[WHAT YOU HAVE TO DO]
Each line containing the word "named" must be copied from the material below.

[RECORDED INFORMATION]
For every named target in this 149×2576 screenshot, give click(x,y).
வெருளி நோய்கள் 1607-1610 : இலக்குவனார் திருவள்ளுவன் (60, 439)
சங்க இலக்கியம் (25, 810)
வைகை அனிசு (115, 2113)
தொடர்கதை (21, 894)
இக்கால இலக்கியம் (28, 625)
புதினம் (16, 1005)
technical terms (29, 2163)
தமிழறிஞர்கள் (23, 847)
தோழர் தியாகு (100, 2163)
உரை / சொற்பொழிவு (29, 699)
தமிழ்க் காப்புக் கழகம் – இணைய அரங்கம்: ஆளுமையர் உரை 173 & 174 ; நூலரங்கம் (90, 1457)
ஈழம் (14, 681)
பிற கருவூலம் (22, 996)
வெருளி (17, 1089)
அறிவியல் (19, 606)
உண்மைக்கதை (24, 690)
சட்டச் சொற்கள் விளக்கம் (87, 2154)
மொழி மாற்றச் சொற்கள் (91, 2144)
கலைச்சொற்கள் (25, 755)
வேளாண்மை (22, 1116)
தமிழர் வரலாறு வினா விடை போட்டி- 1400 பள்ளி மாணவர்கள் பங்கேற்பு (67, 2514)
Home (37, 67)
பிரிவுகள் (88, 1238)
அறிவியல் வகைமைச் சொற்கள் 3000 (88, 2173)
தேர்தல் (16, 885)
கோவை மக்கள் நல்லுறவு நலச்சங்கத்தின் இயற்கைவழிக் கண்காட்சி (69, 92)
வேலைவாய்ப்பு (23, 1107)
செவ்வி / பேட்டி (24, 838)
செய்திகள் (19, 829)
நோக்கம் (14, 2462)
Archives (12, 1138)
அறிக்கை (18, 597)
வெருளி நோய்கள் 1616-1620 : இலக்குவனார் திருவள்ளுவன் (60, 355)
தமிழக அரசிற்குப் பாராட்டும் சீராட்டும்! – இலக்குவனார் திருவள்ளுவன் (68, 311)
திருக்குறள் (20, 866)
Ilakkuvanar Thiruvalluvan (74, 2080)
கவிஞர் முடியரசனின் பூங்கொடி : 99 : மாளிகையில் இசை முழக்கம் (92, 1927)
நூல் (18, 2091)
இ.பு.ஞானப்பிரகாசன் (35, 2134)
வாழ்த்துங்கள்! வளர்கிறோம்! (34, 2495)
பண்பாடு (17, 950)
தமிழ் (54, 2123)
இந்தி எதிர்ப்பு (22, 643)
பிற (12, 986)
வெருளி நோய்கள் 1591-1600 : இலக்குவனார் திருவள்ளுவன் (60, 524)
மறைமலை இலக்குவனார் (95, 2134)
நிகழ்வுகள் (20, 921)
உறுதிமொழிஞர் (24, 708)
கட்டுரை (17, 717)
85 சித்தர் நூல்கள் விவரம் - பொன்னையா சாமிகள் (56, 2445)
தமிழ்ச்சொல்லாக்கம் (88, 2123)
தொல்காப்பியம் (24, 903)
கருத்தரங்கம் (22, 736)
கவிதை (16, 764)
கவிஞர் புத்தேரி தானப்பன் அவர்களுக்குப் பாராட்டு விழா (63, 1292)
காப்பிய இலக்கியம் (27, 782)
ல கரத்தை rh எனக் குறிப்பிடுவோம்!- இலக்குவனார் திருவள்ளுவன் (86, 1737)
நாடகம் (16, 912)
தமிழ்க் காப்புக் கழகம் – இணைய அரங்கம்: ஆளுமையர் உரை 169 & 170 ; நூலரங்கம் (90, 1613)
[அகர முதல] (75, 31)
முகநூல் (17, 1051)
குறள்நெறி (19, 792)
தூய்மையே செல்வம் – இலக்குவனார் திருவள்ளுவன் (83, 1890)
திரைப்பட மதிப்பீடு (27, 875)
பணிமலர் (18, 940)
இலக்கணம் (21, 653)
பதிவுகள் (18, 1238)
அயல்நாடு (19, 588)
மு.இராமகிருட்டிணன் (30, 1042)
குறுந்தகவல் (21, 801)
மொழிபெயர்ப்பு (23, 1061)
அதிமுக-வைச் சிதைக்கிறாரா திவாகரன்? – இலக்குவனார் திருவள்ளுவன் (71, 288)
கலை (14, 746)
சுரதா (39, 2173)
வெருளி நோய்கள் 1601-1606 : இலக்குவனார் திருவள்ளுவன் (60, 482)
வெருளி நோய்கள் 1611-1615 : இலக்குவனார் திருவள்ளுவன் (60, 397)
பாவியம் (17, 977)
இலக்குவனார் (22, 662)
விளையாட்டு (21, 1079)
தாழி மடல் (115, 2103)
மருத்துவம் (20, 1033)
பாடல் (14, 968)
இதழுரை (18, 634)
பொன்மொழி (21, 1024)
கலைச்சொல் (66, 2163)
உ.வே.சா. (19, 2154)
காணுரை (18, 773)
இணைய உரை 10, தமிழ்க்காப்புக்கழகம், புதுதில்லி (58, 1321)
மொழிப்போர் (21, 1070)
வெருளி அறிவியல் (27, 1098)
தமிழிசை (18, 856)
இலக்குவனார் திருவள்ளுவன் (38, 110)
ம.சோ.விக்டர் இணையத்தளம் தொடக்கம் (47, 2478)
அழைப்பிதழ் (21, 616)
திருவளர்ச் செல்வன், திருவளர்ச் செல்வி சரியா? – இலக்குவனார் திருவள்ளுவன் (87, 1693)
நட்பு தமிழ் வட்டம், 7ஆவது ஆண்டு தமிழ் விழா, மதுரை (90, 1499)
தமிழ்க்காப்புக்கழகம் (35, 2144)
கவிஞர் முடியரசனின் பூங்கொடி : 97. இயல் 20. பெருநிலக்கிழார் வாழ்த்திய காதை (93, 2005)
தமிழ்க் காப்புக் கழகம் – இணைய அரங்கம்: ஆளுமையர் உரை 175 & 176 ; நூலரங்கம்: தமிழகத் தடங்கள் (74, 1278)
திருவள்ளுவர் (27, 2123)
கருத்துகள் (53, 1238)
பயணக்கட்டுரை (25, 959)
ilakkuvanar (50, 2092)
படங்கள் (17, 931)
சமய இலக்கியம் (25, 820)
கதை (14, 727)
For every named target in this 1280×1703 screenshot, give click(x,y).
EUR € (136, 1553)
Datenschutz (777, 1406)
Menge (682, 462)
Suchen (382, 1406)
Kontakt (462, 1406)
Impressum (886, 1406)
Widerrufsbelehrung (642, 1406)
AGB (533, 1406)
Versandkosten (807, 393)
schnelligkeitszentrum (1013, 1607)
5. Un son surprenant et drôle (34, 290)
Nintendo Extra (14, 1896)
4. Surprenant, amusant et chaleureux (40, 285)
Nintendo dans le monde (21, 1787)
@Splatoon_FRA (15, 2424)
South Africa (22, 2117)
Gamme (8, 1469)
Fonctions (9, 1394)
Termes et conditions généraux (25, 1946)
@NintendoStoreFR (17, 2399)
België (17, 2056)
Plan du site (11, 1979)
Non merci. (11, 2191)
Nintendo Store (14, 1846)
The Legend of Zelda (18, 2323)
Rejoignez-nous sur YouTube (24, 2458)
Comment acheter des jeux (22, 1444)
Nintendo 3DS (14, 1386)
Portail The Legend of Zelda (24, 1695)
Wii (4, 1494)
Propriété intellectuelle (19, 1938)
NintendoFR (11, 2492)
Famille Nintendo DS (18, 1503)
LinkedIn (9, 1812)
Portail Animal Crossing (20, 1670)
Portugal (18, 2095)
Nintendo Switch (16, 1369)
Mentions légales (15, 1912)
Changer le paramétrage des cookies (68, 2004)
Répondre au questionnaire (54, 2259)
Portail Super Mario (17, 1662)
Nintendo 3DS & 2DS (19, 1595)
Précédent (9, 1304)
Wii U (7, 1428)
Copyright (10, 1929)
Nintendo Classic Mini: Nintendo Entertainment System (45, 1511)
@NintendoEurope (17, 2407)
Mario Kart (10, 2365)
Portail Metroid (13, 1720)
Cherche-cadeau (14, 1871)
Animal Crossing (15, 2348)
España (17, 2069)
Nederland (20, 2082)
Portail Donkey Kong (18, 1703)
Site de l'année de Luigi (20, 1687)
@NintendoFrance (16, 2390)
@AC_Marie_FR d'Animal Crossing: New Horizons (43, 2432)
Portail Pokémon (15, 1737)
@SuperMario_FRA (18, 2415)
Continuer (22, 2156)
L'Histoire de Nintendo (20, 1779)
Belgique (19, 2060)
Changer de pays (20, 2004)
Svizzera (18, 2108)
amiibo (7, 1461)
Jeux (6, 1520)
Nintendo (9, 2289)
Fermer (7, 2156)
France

[OUTPUT OF THE TASK]
For every named target in this 149×2576 screenshot, give click(x,y).
For every named target in this 1280×1703 screenshot, give click(x,y).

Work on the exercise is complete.